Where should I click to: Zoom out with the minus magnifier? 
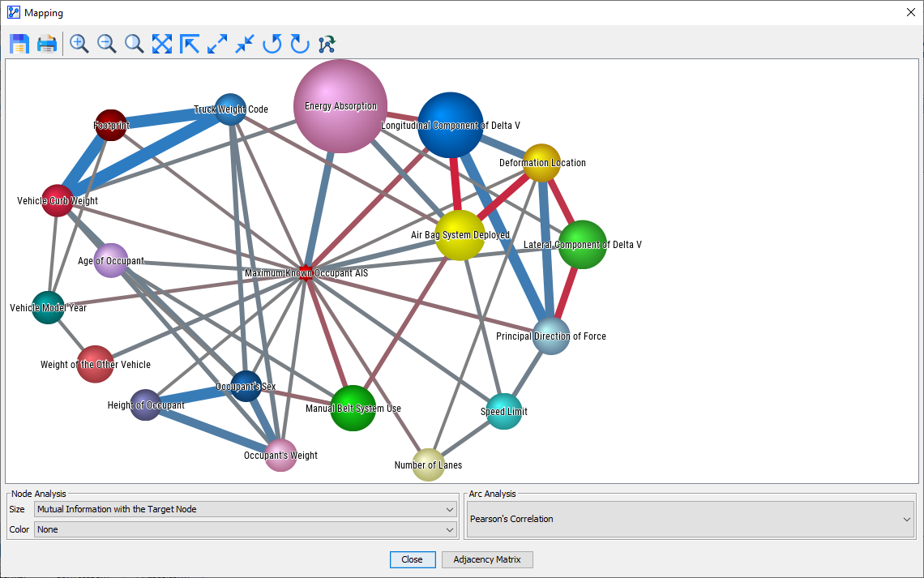(107, 44)
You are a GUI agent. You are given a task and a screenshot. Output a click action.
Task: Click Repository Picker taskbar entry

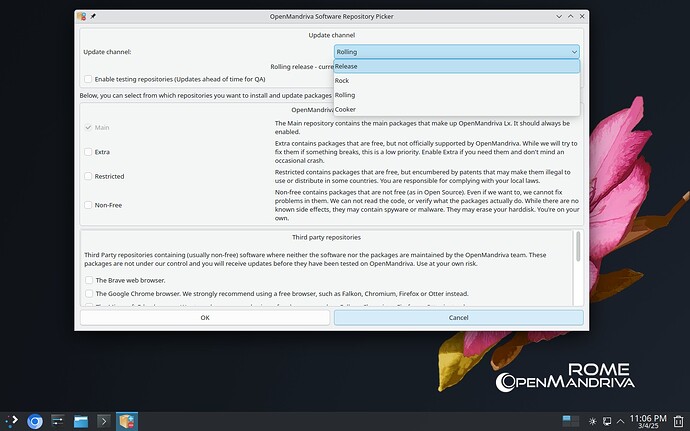[127, 421]
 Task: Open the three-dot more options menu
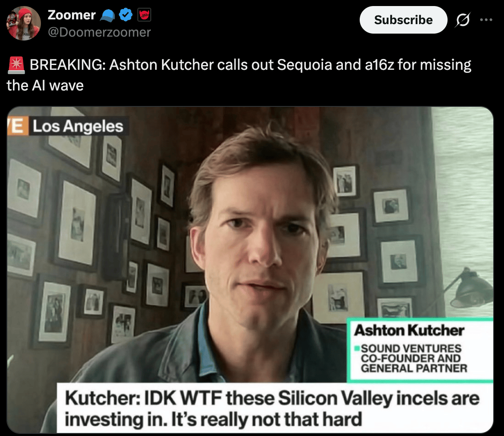tap(486, 20)
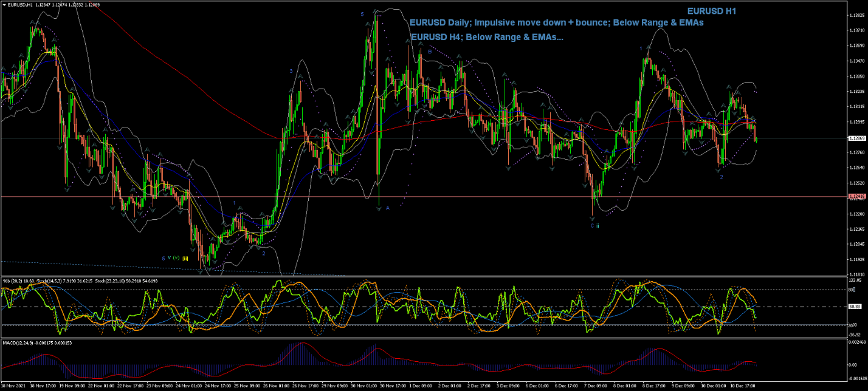
Task: Select the Elliott wave label 'B'
Action: 430,52
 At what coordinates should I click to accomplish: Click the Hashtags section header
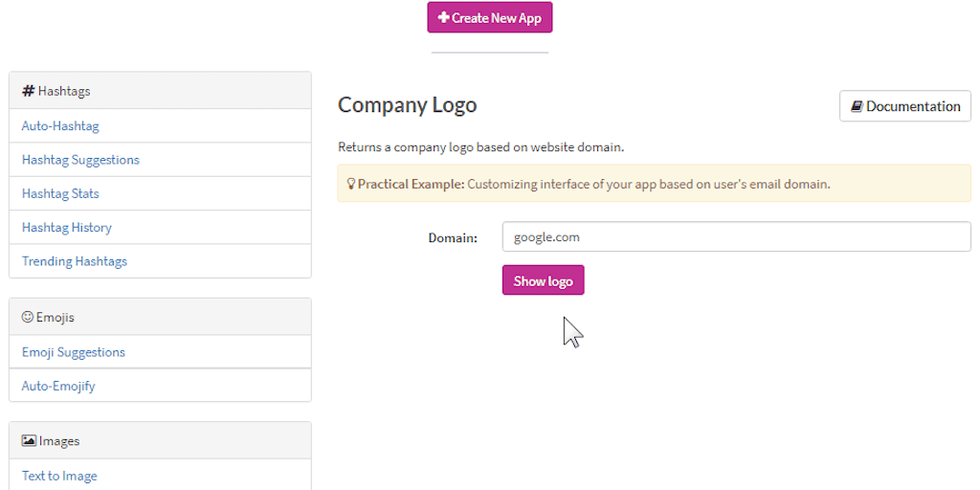(160, 91)
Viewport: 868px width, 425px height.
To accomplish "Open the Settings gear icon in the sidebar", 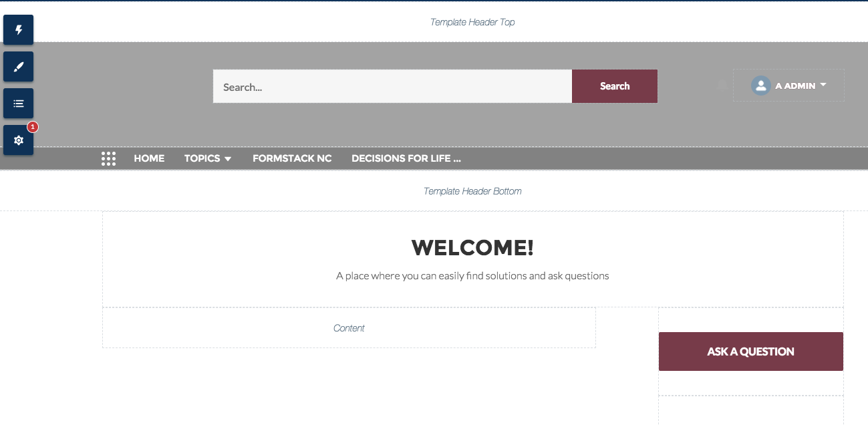I will point(18,140).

★ ★ ★ ★ ★ ★ ★

• _WHAT IS NEEDED_
Looking at the listing above, which lines run from the one containing "Task: Open the three-dot more options menu" through the one containing "Viewport: 868px width, 425px height."? Print exactly those, ends included, pictures excluded.

• _WRITTEN SOLUTION_
 Task: Open the three-dot more options menu
tap(486, 20)
Task: Select the Elliott wave label 'B'
Action: 430,52
 At what coordinates should I click to accomplish: Click the Hashtags section header
(160, 91)
Viewport: 868px width, 425px height.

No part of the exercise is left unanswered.